The Surrealism Website
Bridget Tichenor (1917-1990)





Bridget Tichenor was of British descent being from an extremely well connected family. Her mother was related to many of the Royal families in Europe and she was part of the Baring banking family. Bridget was both wealthy and classically beautiful, and when young worked as a model for Coco Chanel.
She studied art at the Slade school in London. In 1939 her mother arranged for her to be married to a wealthy american friend of Cole Porter, partly to get her away from the approaching war in Europe. Her marriage collapsed after she met Jonathan Tichenor in 1943 and she moved into a New York townhouse that she shared with Peggy Guggenheim. Thus Bridget came to know all the circle of surrealist artists.
Her friend and cousin Edward James, the British surrealist art collector and sponsor of the magazine Minotaure invited Bridget to visit him at Las Pozas in Mexico where he had built an amazing surrealist sculpture garden. James had a profound experience through spiritual initiations into mesoamerican shamanistic magic that he had undergone and organised an initiation ceremony for her into a secret Aztec Tonantzin sect.
This entirely changed her life and 1950 she moved to Mexico where she lived for most of her life, and devoted all her time to painting. She had a close friendship with Leonora Carrington and Remedios Varo.
She developed a painting technique based upon 16th-century Italian tempera formulas that artist Paul Cadmus taught her in New York in 1945. She would prepare an eggshell-finished gesso ground on masonite board and painted by applying with small brushes many transparent oil glazes (instead of tempera). This produced a polished jewel-like surface to her paintings. She developed her own symbolic language and peopled her paintings with various strange beings often enclosed in egg forms.
In the 1960s she bought the Contembo ranch on top of a steep hill overlooking Lake Patzcuaro, and about 6 hours drive from Mexico City. She had a staff of 25 Indians, many of which were either crippled, or had some abnormality that made them outcasts of the village. Each servant had one specific job to do each day. One crippled man had a job unpacking 25 parrots that were trained to sleep in stacked shoeboxes near a fireplace and place them on their perches each day at sunrise. It took him the morning to get them out and fed, and the afternoon to put them all back. She was surrounded by animals she adopted. Thus the world she created in her artwork is peopled with what she saw as animal spirits and humans interacting.
Her work was not seen much in her life-time but a major retrospective was staged in Mexico city in 2012.
In the late 1970s and into the 80s she became engaged with the image of the mask, and produced a series of mask images.

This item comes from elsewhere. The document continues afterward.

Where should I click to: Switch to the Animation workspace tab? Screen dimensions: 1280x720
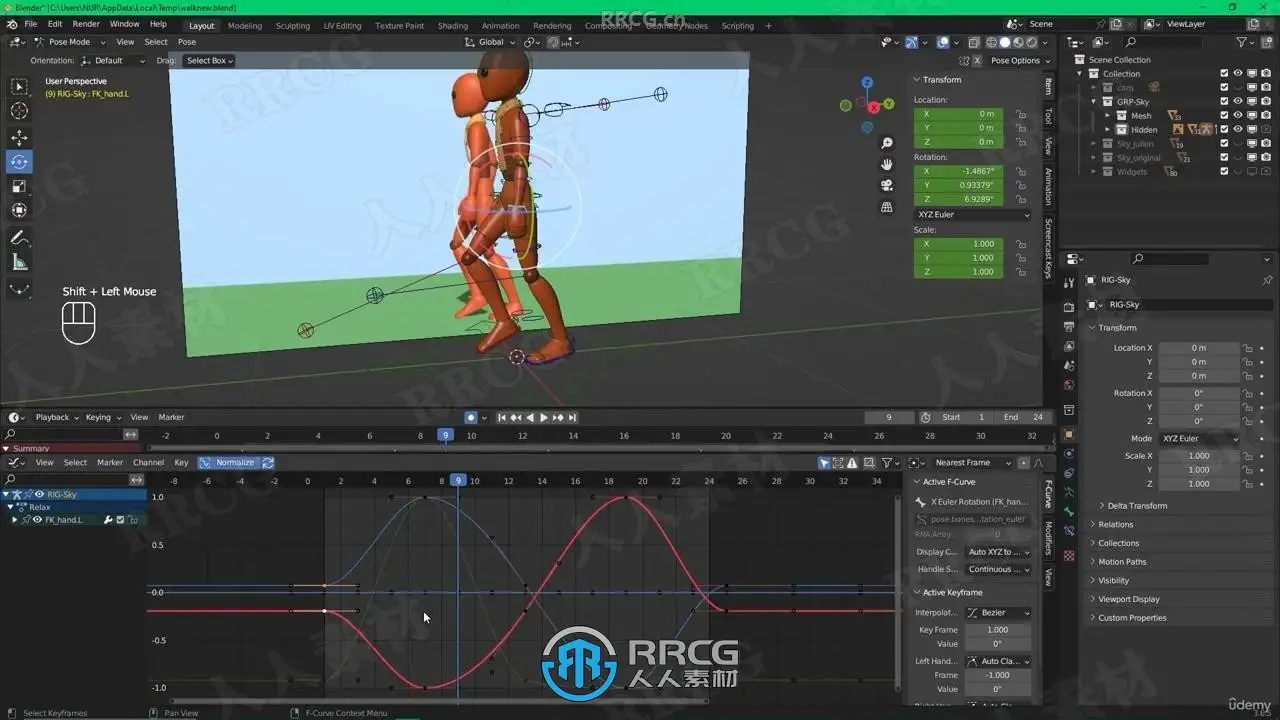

She was an intensly private individual, and for most of her time in Mexico lived in a remote house, and did not especially wellcome visitors. Luckily she developed a close friendship with Zachary Zelig, the american artist and writer on Kundalini and other spiritual matters, and he was able to record much of the details of her life. Hopefully this will one day be published with illustrations of her paintings.